The Prince George Citizen

California proposes armoured cars to transport pot tax money

- Michael R. BLOOD

LOS ANGELES — California should use armoured cars to transport hundreds of millions of dollars in cash tax payments expected next year with the state’s legal marijuana market, the state treasurer said Tuesday.

The state on Jan. 1 will enter a new era with cannabis when recreation­al sales become legal and join the long-standing medical industry in what will become the largest U.S. legal pot economy.

But the new market estimated to grow to $7 billion annually has a troubling flaw: Marijuana remains illegal under federal law, so most banks won’t do business with pot growers, manufactur­ers or retailers.

That means marijuana companies typically operate only in cash, including their tax payments that will be 15 per cent of sales to the state of California.

State Treasurer John Chiang formed a task force to work on a solution for gathering the money because the state expects to collect hundreds of millions of dollars from pot sales next year.

The armoured car tax collection solution came about amid fears that operators carrying large bags of cash could be targets for theft and create problems for the state workers collecting and counting the money.

In a report based on the findings of the state’s Cannabis Banking Working Group, Chiang also said that changes are needed in Washington to either legalize pot in the U.S., or shield financial institutio­ns that serve the cannabis industry from possible prosecutio­n.

But that seems unlikely anytime soon, so the report recommende­d:

• The state should work with banks to contract an armoured courier service to collect tax payments made in cash from businesses, and shuttle those payments to a secure counting facility before it’s eventually deposited in state accounts. “Armored courier services would eliminate the need to directly handle large sums of cash at branch offices or open deposit accounts at financial institutio­ns,” the report said.

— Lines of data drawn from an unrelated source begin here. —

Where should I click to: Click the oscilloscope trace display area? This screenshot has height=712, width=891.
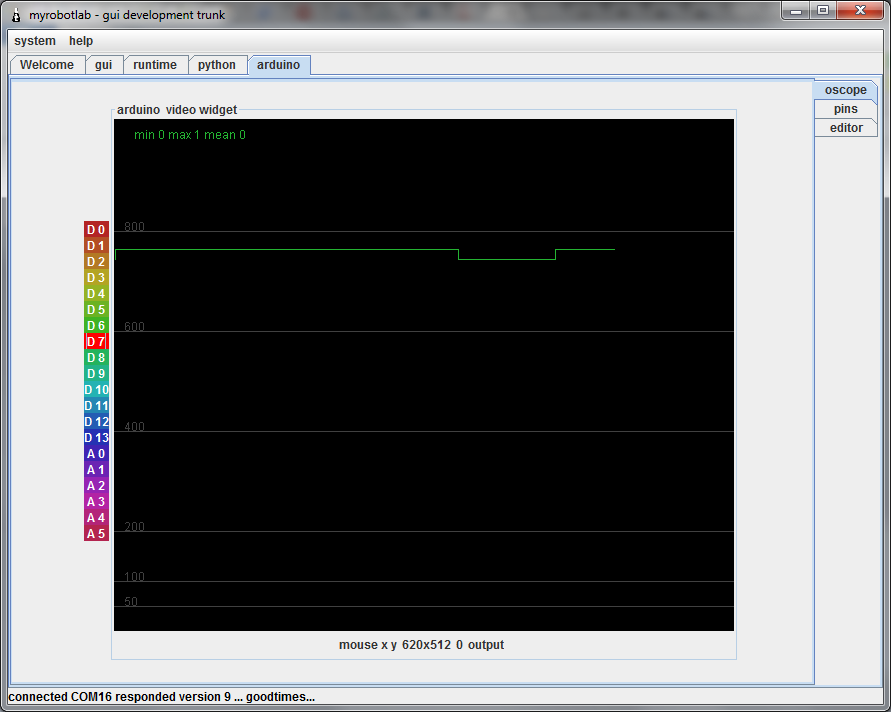[x=424, y=374]
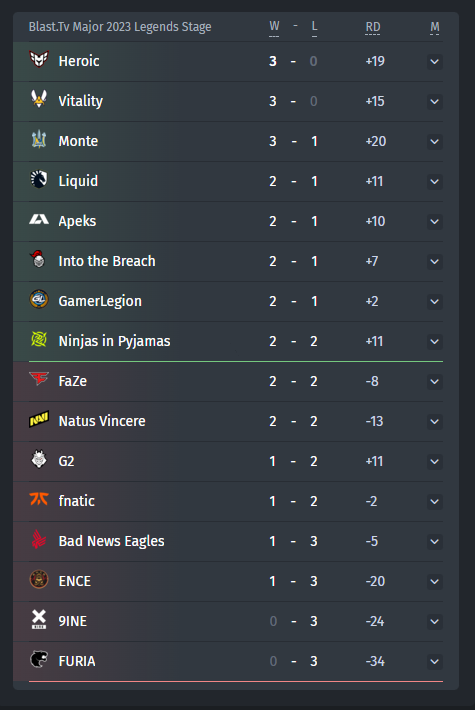The image size is (475, 710).
Task: Click the Heroic team logo
Action: pos(39,59)
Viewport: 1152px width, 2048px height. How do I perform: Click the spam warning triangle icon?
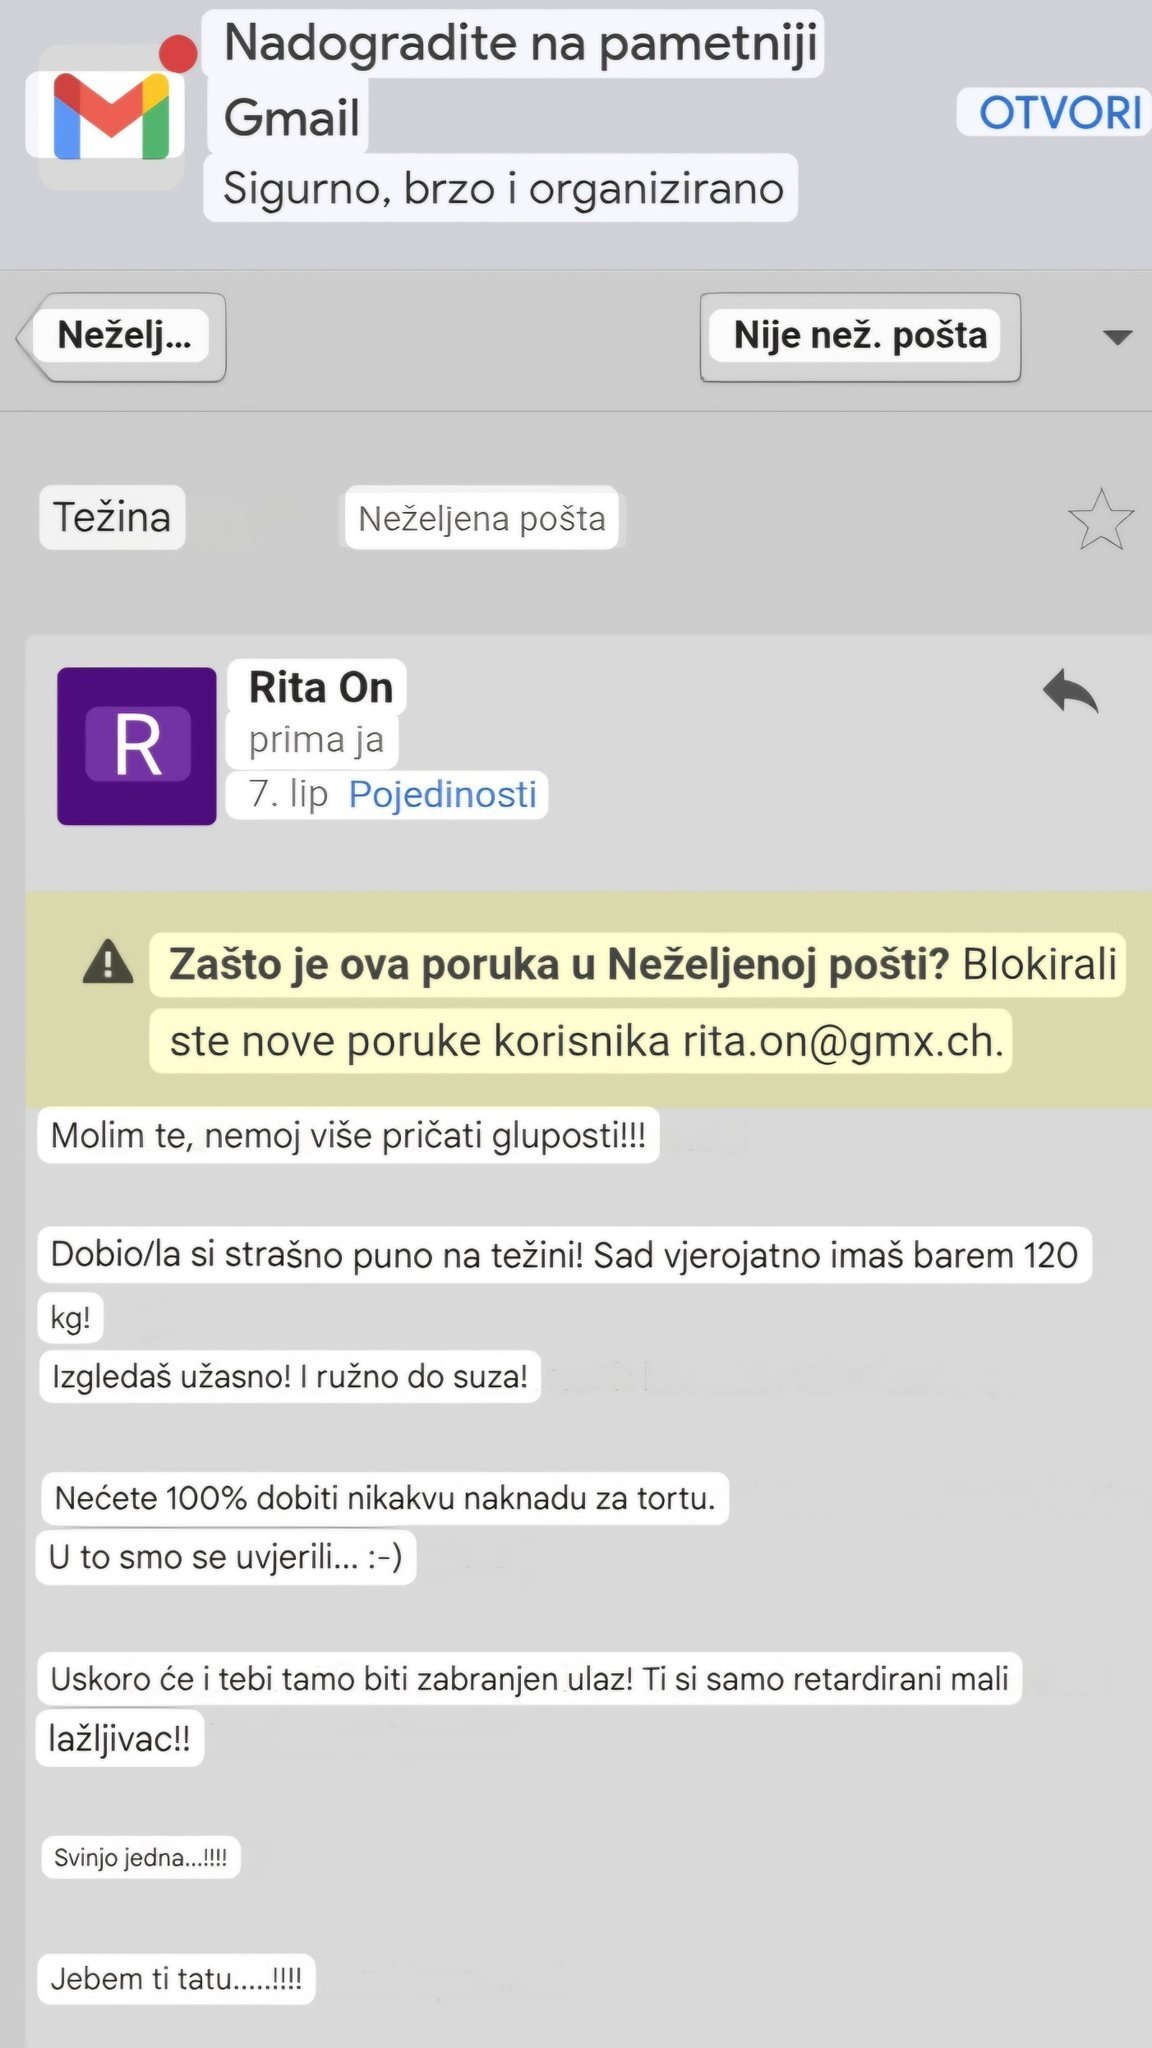(x=108, y=964)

It wasn’t immediatel­y clear who would pay for the service.

• Conducting a study on the potential to create a public cannabis bank or other financial institutio­n to serve the industry. The report warned that the obstacles to creating a public financial institutio­n are “formidable,” including unknown startup costs, the probabilit­y of losses for several years or more that taxpayers would have to cover and trouble obtaining federal regulatory approval.

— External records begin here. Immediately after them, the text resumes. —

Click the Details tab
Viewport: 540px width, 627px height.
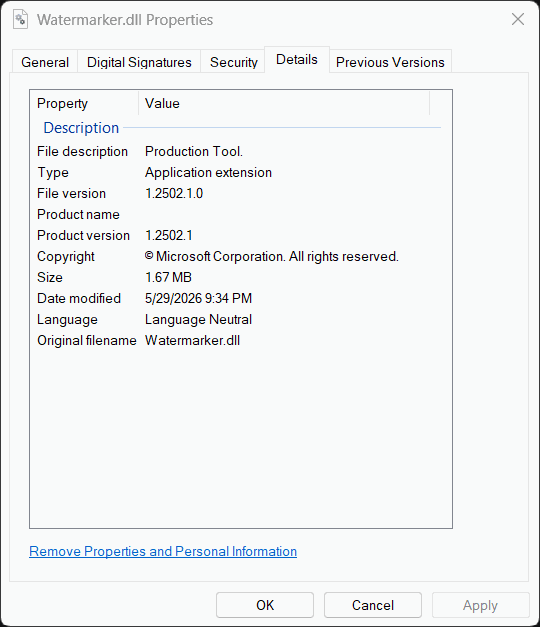[x=297, y=60]
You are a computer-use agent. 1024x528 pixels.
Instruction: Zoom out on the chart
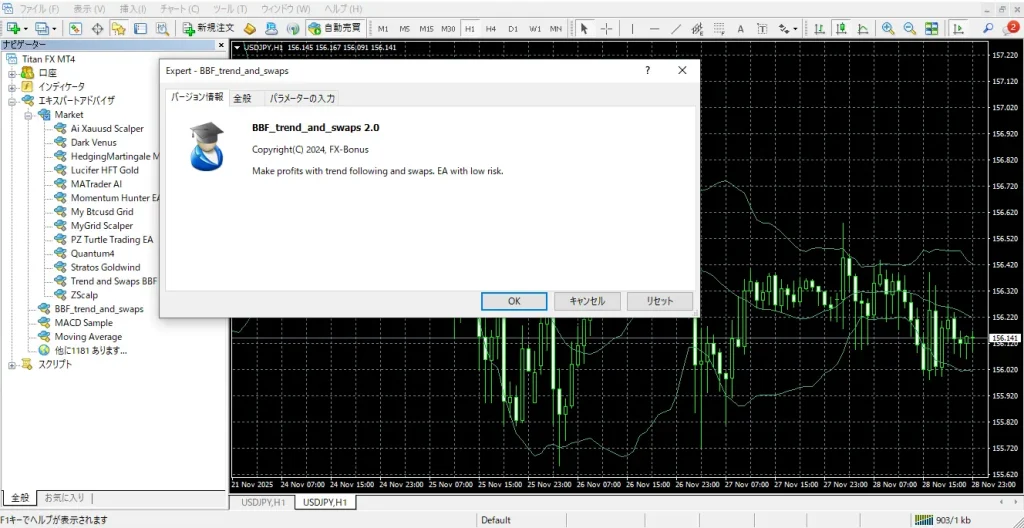pyautogui.click(x=909, y=28)
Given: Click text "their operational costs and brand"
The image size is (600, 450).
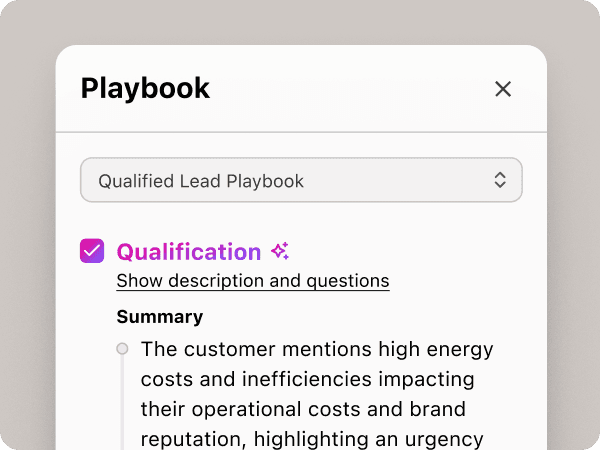Looking at the screenshot, I should tap(303, 410).

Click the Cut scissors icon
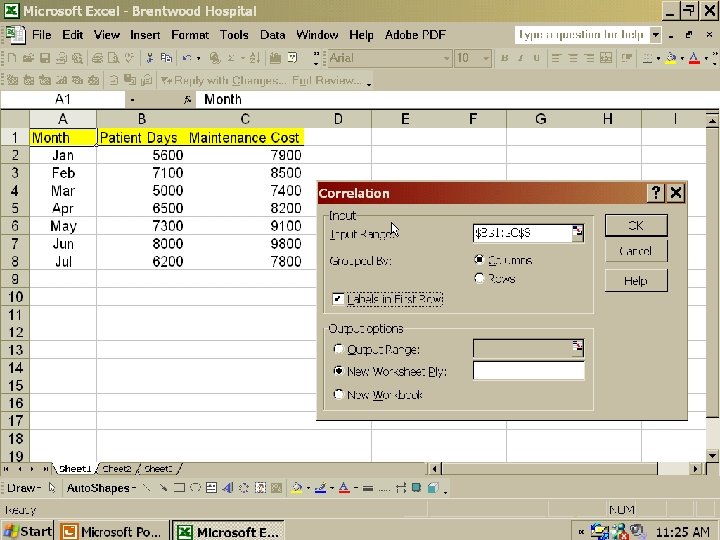click(x=149, y=58)
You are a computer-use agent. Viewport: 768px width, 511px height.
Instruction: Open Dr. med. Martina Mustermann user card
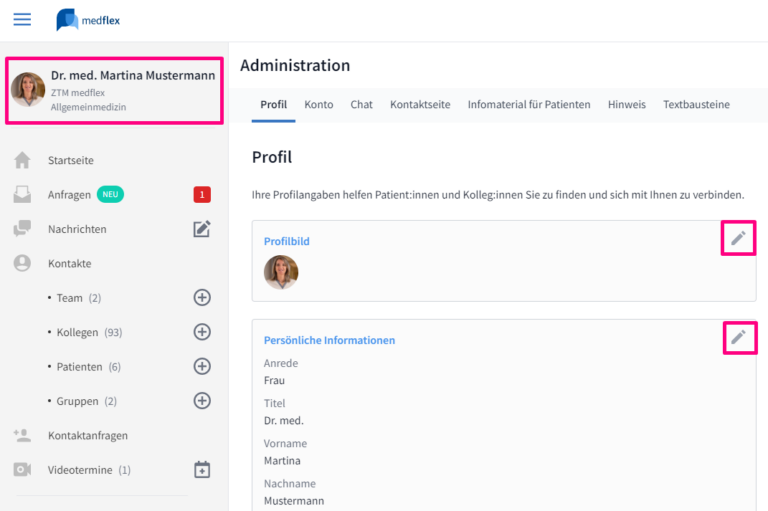coord(114,89)
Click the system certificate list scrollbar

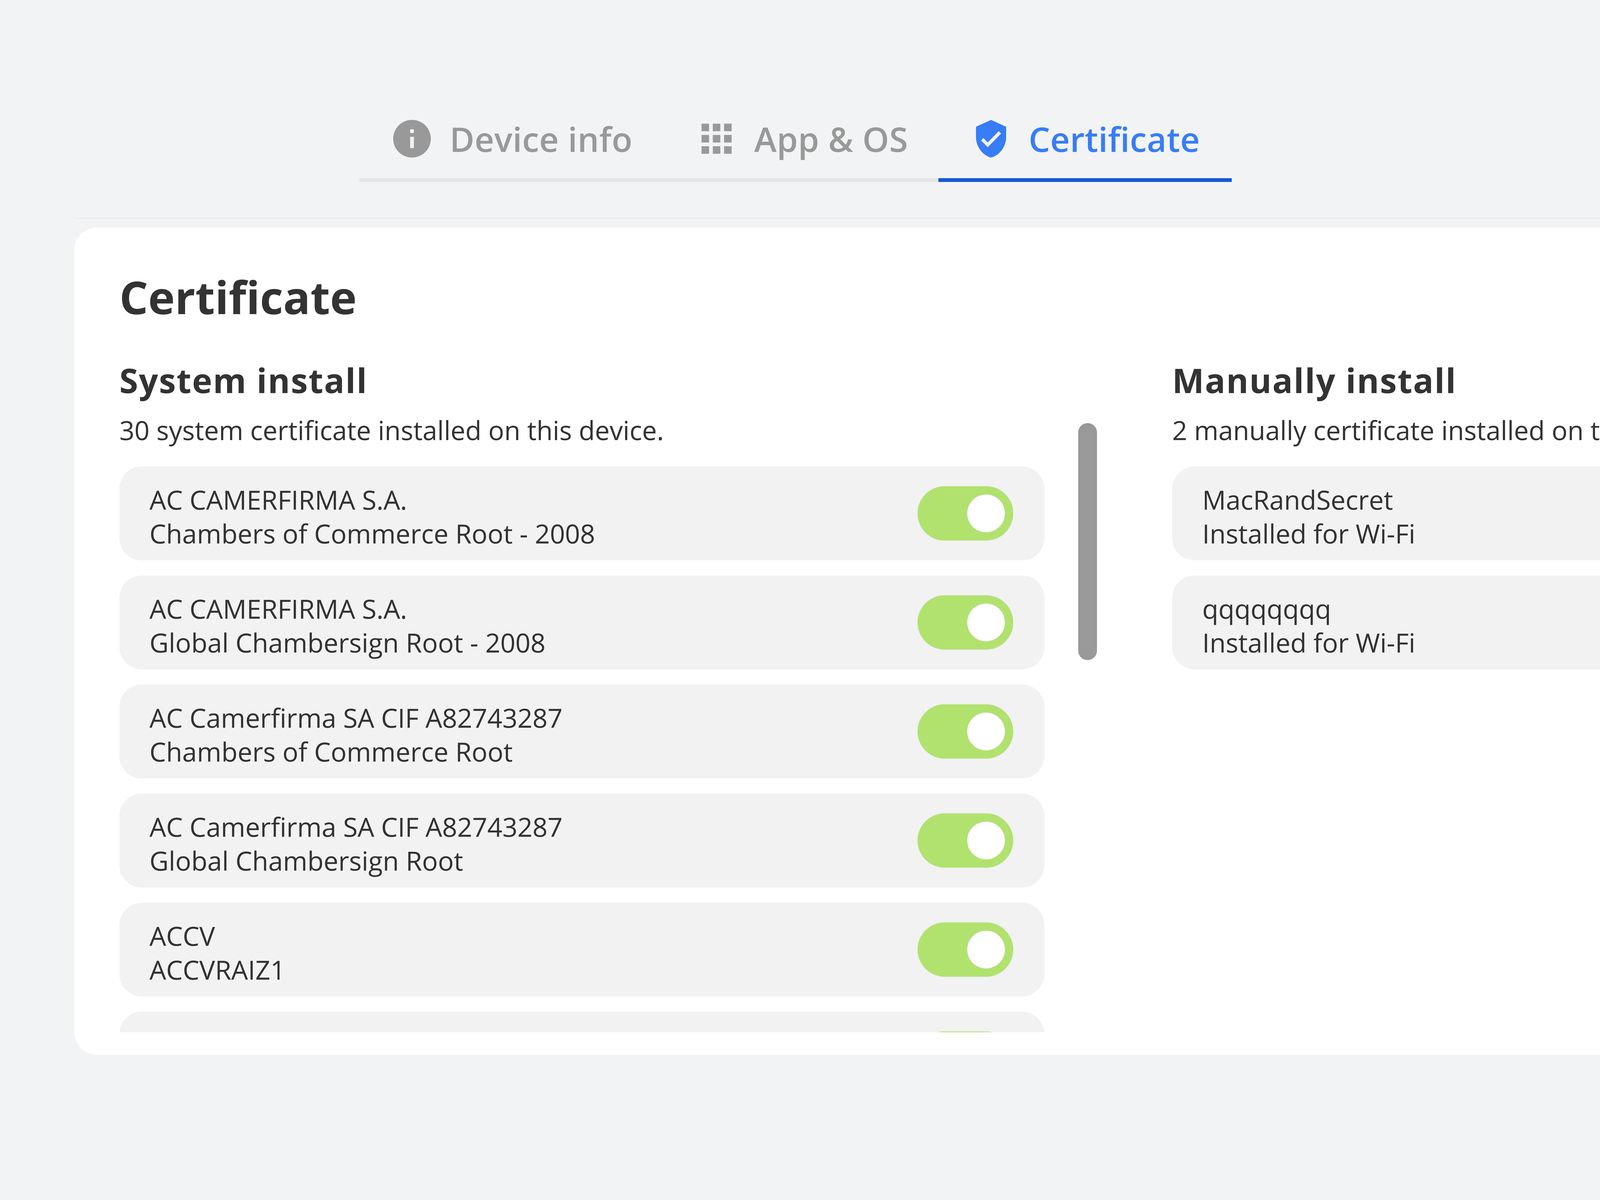point(1087,541)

• Forming a group of cannabisfr­iendly states, businesses and banks to push for changes in Washington for improved banking access for the industry that would reduce or eliminate the need for marijuana businesses to use cash.

•To encourage greater access to banks, state and local government­s should create an online portal to collect data on cannabis businesses. It would be designed to help banks assess potential customers and include licensing and regulatory informatio­n, data on key personnel, sources of supply and financial records.

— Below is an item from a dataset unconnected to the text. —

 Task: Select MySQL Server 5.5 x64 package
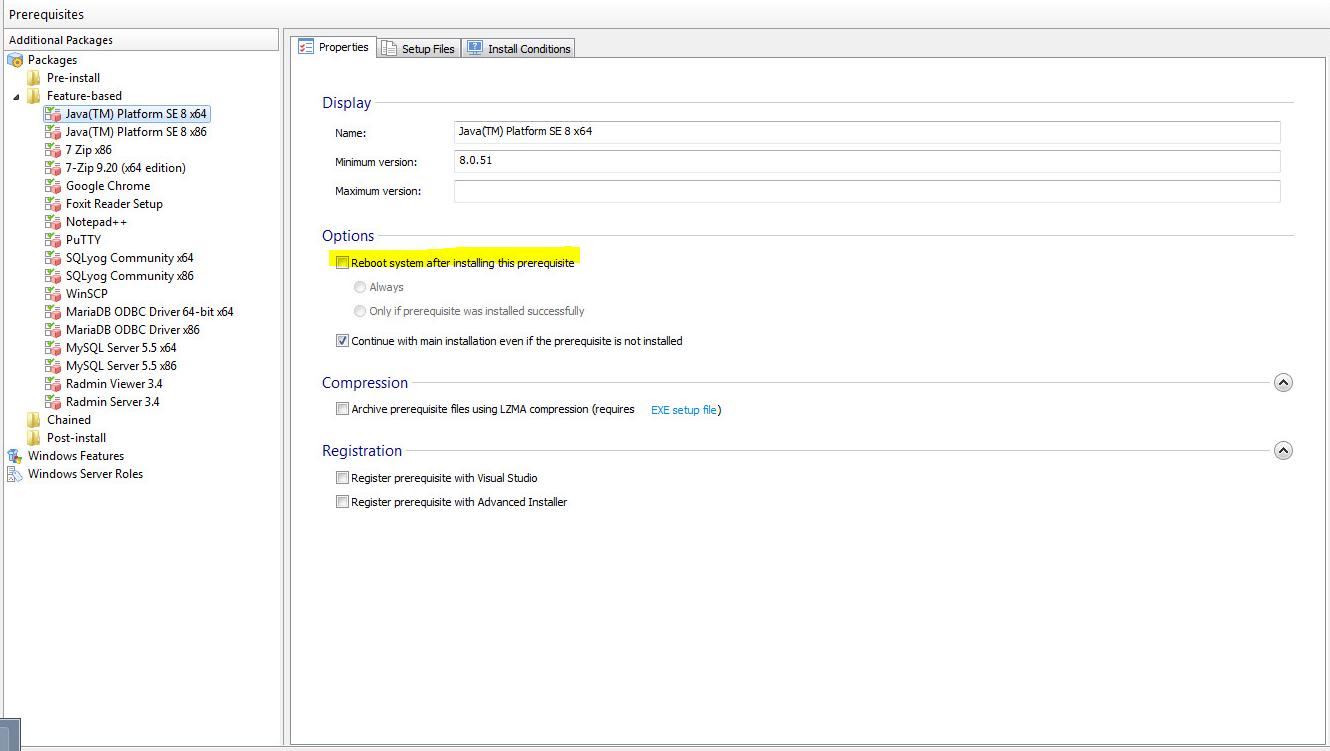[121, 348]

Chiang warned in a letter accompanyi­ng the recommenda­tions that “the clash between state and federal law threatens to cripple legal California cannabis businesses before they even get up and running.”

“The inability of cannabis operations to get banking services means that many of them may remain in the undergroun­d economy and not become transparen­t, regulated, tax-paying businesses, as California voters intended,” he said.

During the Obama administra­tion, the Justice Department issued guidelines to help banks avoid federal prosecutio­n when dealing with pot businesses in states where the drug is legal.

But most banks don’t see those rules as a legal protection against charges that could include aiding drug traffickin­g.

And they say the rules are hard to follow, in effect placing the burden on banks to determine if a pot business is operating legally.

The number of banks and credit unions willing to handle pot money is growing. But they still represent only a tiny fraction of the industry.

Colorado tried in 2015 to set up a credit union to serve the marijuana industry but was blocked by the Federal Reserve.